“As with the league’s broader approach to health and safety, we want to ensure that our players are receiving care that reflects the most up-to-date medical consensus,” said Dr. Allen Sills, NFL Chief Medical Officer. “While the burden of proof is high for NFL players who want to understand the impact of any medical decision on their performance, we are grateful that we have the opportunity to fund these scientifically-sound studies on the use of cannabinoids that may lead to the discovery of data-based evidence that could impact the pain management of our players.”
“The NFL-NFLPA Joint Pain Management Committee is thrilled with the results of this process. We received over 100 proposals from top clinicians and researchers from around the world,” said Dr. Kevin Hill, Co-Chair, NFL-NFLPA Joint Pain Management Committee, Director of Addiction Psychiatry at Beth Israel Deaconess Medical Center, Associate Professor of Psychiatry at Harvard Medical School. “The NFL is eager to advance the science of pain management and performance in an effort to improve the health and safety of the players.”
“Our team is excited to receive this funding to conduct a systematic, ‘real-world, real-time’ study with professional athletes, and which should shed further light upon the many anecdotal reports that cannabis is helpful in reducing post-competition pain,” said Dr. Mark Wallace, co-principal investigator and director of the Center for Pain Medicine at UC San Diego Health.
“The prevention and treatment of concussions is at the core of my research. That’s why I am excited to have the support of the NFL on this project. Our interdisciplinary research team believes that different cannabinoid formulations found in medical cannabis have the potential to benefit athletes suffering from the acute and long-term chronic effects of concussions. Our research will also work to show that cannabinoids can be used as an alternative to opioids for pain management. Ultimately, this study has the potential to change not only the lives of current and former NFL players, but also the lives of anyone who may suffer from a concussion,” said Dr. Patrick Neary, an exercise physiologist and professor in the Faculty of Kinesiology and Health Studies at the University of Regina.

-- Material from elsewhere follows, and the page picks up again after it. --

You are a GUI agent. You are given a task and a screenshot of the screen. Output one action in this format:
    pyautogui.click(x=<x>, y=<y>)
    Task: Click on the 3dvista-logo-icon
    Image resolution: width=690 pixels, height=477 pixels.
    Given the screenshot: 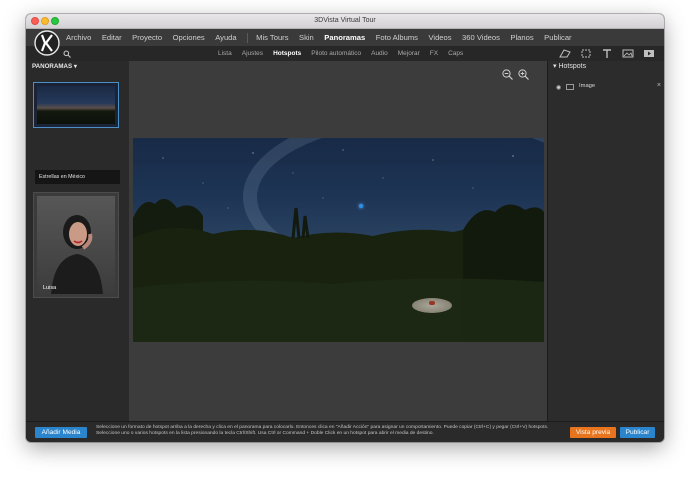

While the results of the studies funded under this program may inform alternative pain management strategies, they will have no impact on the jointly administered Policy and Program on Substances of Abuse in place under the current NFL-NFLPA collective bargaining agreement (CBA). Elite professional athletes outside of the NFL will be participating in the studies funded under this award. NFL players are not permitted to participate.